The global semiconductor shortage will lead to 7.7 million fewer vehicles produced in 2021, costing automakers billions in lost sales, according to consulting firm AlixPartners.
The forecast, released Sept. 23, estimates that the shortage will cost the auto industry $210 billion globally in lost revenue in 2021, up sharply from the May projections of $110 billion in forgone sales and 3.9 million fewer vehicles built.
“Everyone had hoped that the chip crisis would have abated more by now, but unfortunate events such as the COVID-19 lockdowns in Malaysia and continued problems elsewhere have exacerbated things,” Mark Wakefield, global co-leader of the automotive and industrial practice at AlixPartners, said in a statement.
Wakefield added that the semiconductor crunch is just one of the supply-side dislocations impacting automakers, with shortages extending to materials such as resin, steel, and labor.
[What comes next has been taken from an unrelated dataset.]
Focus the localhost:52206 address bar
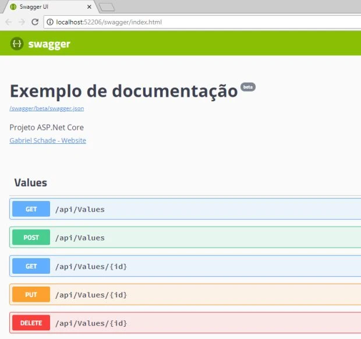The height and width of the screenshot is (339, 361). (175, 22)
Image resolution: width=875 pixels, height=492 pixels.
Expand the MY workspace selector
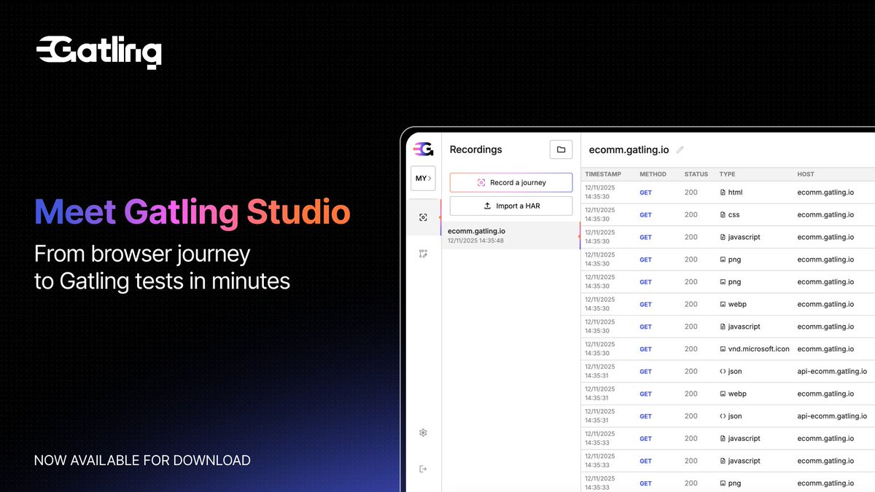(x=423, y=178)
“There really are no ‘shock absorbers’ left in the industry right now when it comes to production or obtaining material,” Dan Hearsch, a managing director in AlixPartners’ automotive and industrial practice, said in a statement. “Virtually any shortage or production interruption in any part of the world affects companies around the globe, and the impacts are now amplified due to all the other shortages.”
The updated forecast comes as Secretary of Commerce Gina Raimondo and White House economic adviser Brian Deese were hosting a semiconductor supply chain meeting in Washington on Sept. 23. Participants at the meeting—including producers, consumers, and industry groups—were to discuss the global chip shortage and the impact of the pandemic on semiconductor supply chains.
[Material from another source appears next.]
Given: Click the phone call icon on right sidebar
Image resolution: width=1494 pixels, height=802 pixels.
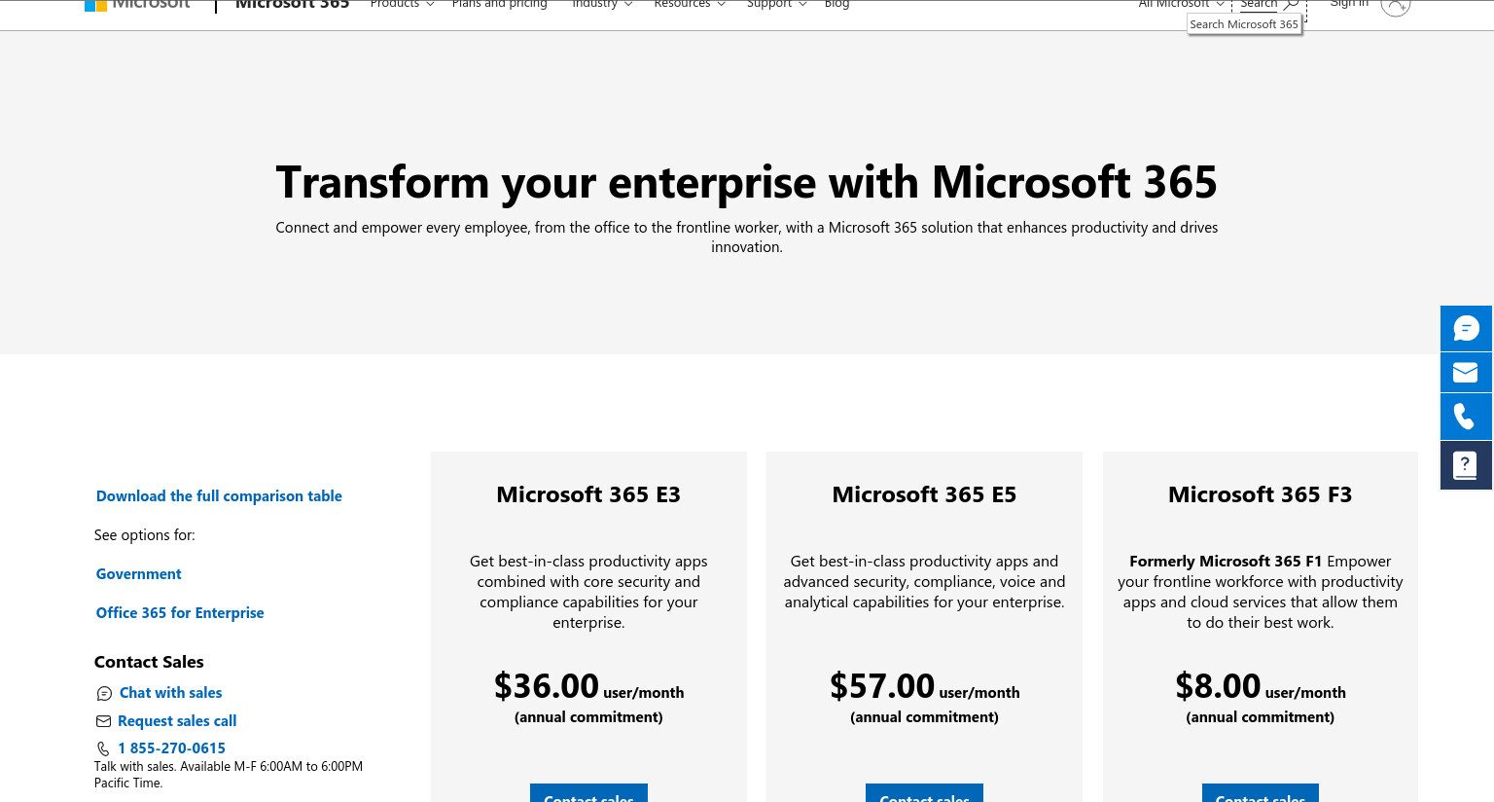Looking at the screenshot, I should [x=1466, y=417].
Automobiles have become increasingly dependent on semiconductors for everything from safety features such as airbag deployment and emergency braking assistance to computer management of engines for better fuel economy and performance.
The spread of COVID-19, the disease caused by the CCP (Chinese Communist Party) virus, has disrupted semiconductor manufacturing, with carmakers now facing stiff competition from the sprawling consumer electronics industry for the reduced supply of chips. The shortage has led to production cuts by automakers around the world.